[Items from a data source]
+++

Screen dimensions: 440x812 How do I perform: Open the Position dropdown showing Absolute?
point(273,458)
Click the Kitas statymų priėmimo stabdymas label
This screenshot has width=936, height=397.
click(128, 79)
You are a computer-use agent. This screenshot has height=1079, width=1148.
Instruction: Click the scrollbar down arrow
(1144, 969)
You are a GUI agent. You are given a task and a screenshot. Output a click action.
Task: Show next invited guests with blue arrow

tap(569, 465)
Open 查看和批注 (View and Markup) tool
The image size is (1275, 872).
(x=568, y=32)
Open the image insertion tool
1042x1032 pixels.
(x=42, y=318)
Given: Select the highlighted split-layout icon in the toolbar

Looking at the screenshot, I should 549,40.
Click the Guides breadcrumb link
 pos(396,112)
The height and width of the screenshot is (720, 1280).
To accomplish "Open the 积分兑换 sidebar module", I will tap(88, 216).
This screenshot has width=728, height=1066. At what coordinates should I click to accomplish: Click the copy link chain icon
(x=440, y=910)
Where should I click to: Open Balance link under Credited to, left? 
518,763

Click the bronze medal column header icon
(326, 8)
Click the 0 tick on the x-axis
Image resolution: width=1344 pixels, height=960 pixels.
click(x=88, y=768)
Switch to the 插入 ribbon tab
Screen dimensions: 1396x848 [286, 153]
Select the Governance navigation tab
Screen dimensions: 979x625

+++

YOUR INSTRUCTIONS: Please find every line in the records that contains the word "agent", and copy it out.

EXPECTED ANSWER:
You are a computer-use agent. This screenshot has height=1079, width=1148.
You are a GUI agent. You are given a task and a screenshot. Output a click action.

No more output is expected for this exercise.